Sunday, 7 February 2021

Travellers in Greece – An Occasional Series 1. Charmian Clift & Patience Gray

The post-war years witnessed the publication of many books in English by travellers in Greece. Many were written by former servicemen and diplomats who had served in Greece prior to or during the Nazi Occupation, or arrived with the Papandreou government-in-exile. One thinks of Patrick Leigh Fermor, Rex Leeper, Rex Warner, Xan Fielding, Osbert Lancaster, W. Stanley Moss. Other writers, such as Lawrence Durrell, Robert Liddell, Dilys Powell, had fallen in love with Greek life in the years preceding the war and would return after it. Another group came to Greece during the Civil War, responding in very different ways to the fragile, fraught environment: Kevin Andrews and Philip Sherrard are good examples of this.  

Charmian Clift
Charmian Clift

While not all of these travellers are well known now (and I will consider some of the lesser-known examples later on in this occasional series), male names predominate. But I want to start by looking at two female post-war travellers in Greece. Women travel-writers have tended to be unjustly neglected and, with the exception of Villa Ariadne and An Affair of the Heart by Dilys Powell, are largely out of print. But the early women travellers of the post-war years brought, I believe, special insights into aspects of Greek life that seemed of less interest to male writers, and may, incidentally perhaps, have anticipated the more anthropologically minded studies undertaken in subsequent years by writers such as Juliet du Boulay, Renée Hirschon, Sofka Zinovieff. Their prose often dazzles, capturing the sharp edge of Greek sunlight across the country’s harsh landscapes. And their openness and receptiveness to the country’s inhabitants suggests, at least in part, a genuine process of influence, learning and personal transformation.

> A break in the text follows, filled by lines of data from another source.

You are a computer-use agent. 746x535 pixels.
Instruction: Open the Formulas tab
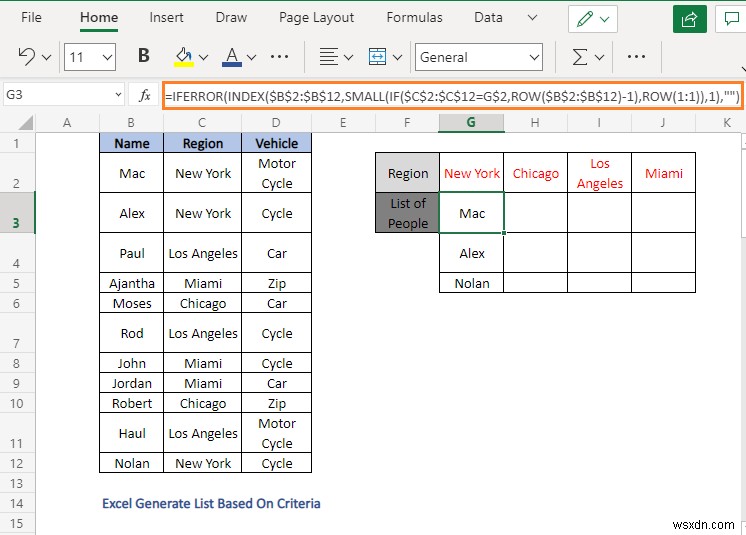pyautogui.click(x=414, y=18)
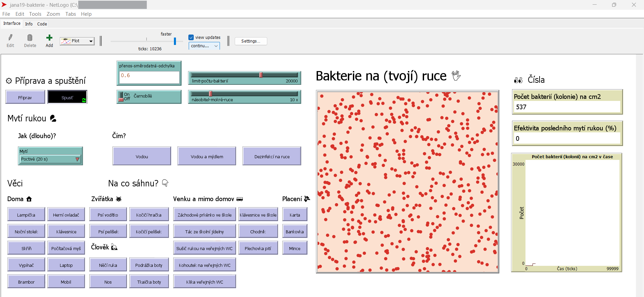Expand the continuous update mode dropdown
This screenshot has height=297, width=644.
pos(204,46)
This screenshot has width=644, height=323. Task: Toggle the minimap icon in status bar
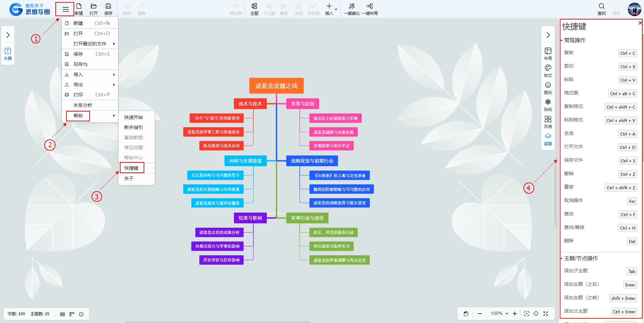(x=62, y=314)
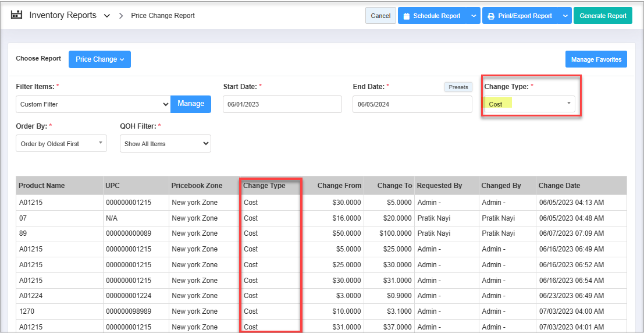Click the Cancel button
Image resolution: width=644 pixels, height=333 pixels.
(x=380, y=16)
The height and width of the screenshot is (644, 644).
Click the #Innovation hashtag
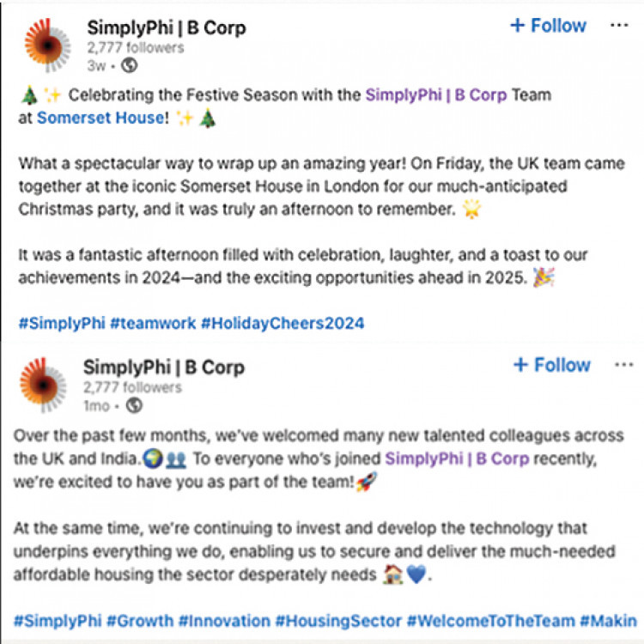(225, 621)
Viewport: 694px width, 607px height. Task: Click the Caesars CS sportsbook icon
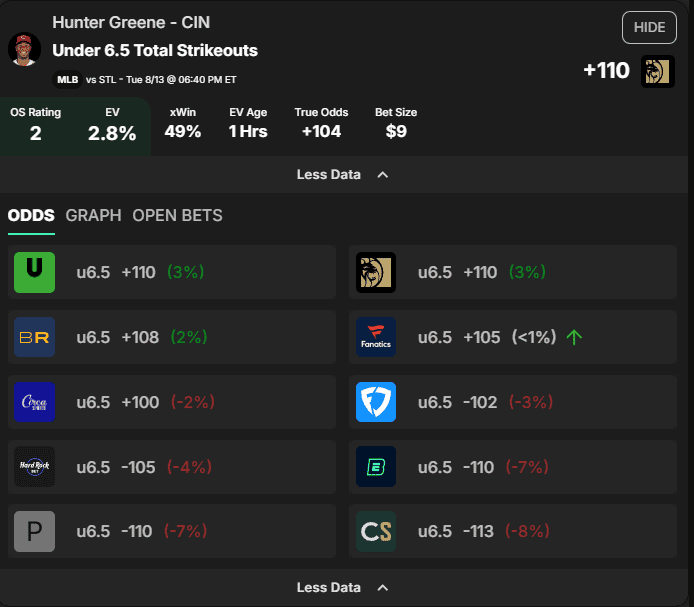(x=376, y=531)
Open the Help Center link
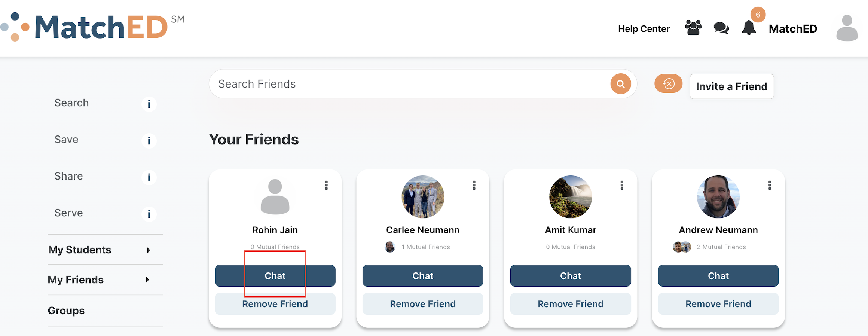 tap(644, 29)
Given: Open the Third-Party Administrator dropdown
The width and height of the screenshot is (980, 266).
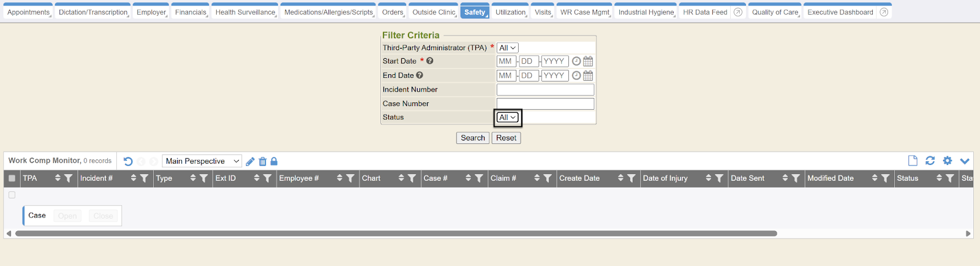Looking at the screenshot, I should (507, 48).
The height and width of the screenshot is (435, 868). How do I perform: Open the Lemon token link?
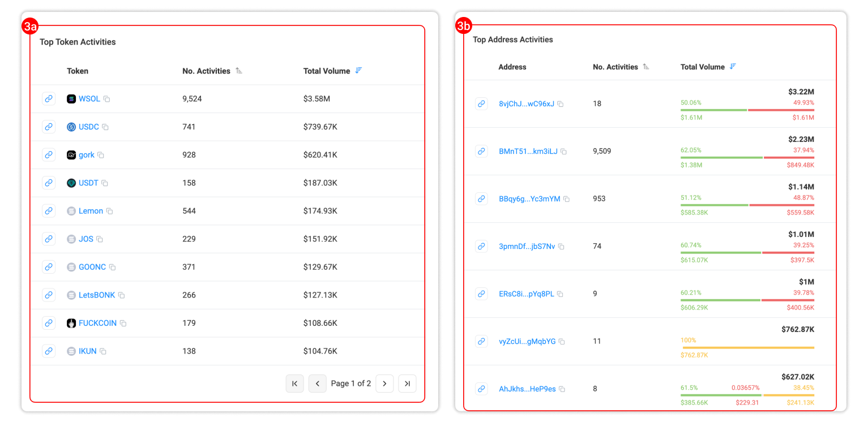91,211
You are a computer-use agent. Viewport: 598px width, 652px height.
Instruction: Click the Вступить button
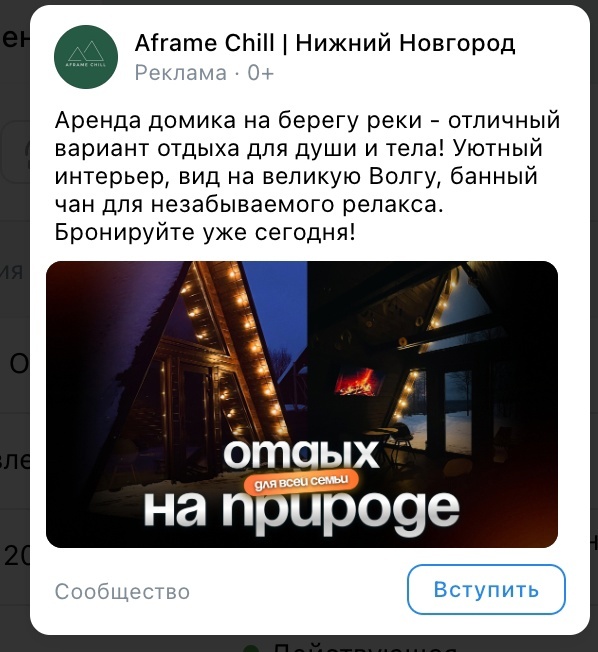click(486, 589)
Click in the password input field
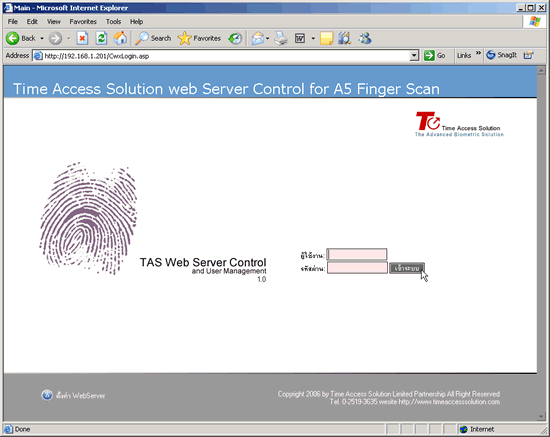The height and width of the screenshot is (437, 550). [x=357, y=268]

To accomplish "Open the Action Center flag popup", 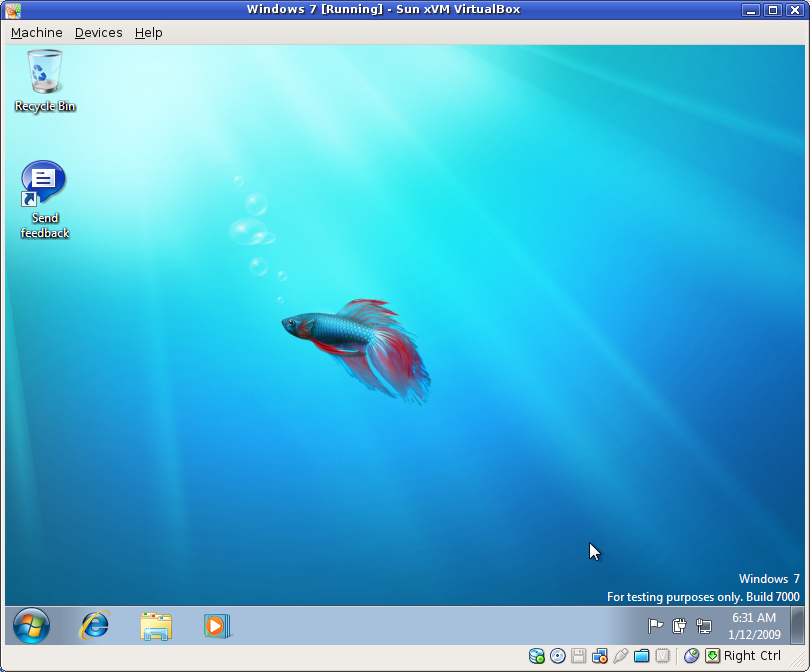I will coord(656,626).
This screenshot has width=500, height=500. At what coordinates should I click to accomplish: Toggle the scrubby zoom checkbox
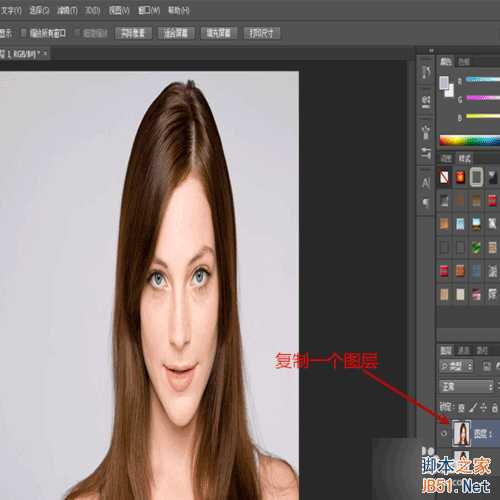click(x=78, y=33)
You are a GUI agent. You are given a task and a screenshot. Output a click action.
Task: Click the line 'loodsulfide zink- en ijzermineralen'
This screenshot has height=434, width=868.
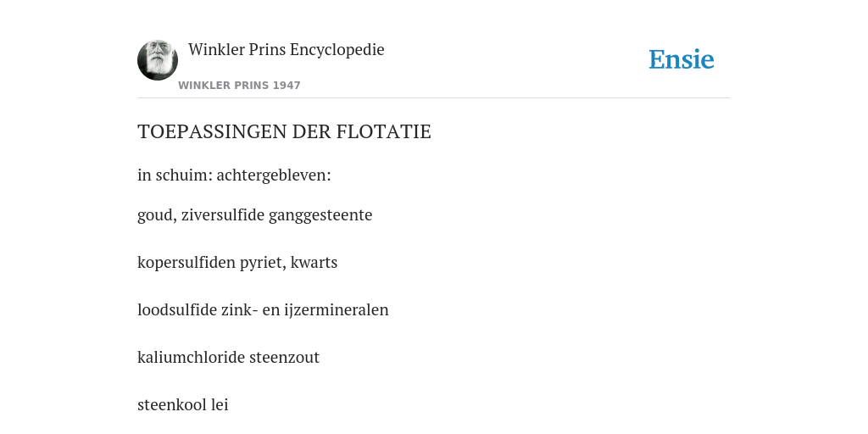[263, 310]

In this blog my subjects are an Australian and a Briton. The Australian writer Charmian Clift (1923-1969) arrived in Greece from London in 1954, alongside her husband, the journalist and author George Johnston, and their two children. At first, they spent a year on Kalymnos in the Dodecanese before moving to Hydra, where they settled and bought a house. Clift’s slightly older contemporary, the British food writer and journalist Patience Gray (1917-2005), travelled to Greece in 1963, accompanying her partner, the Flemish sculptor Norman Mommens, to a remote area of Naxos in the Cyclades, where they spent the best part of a year. Both Gray and Clift have left us memoirs in the form of travel books accounting for their time on the islands, together with associated books in other genres.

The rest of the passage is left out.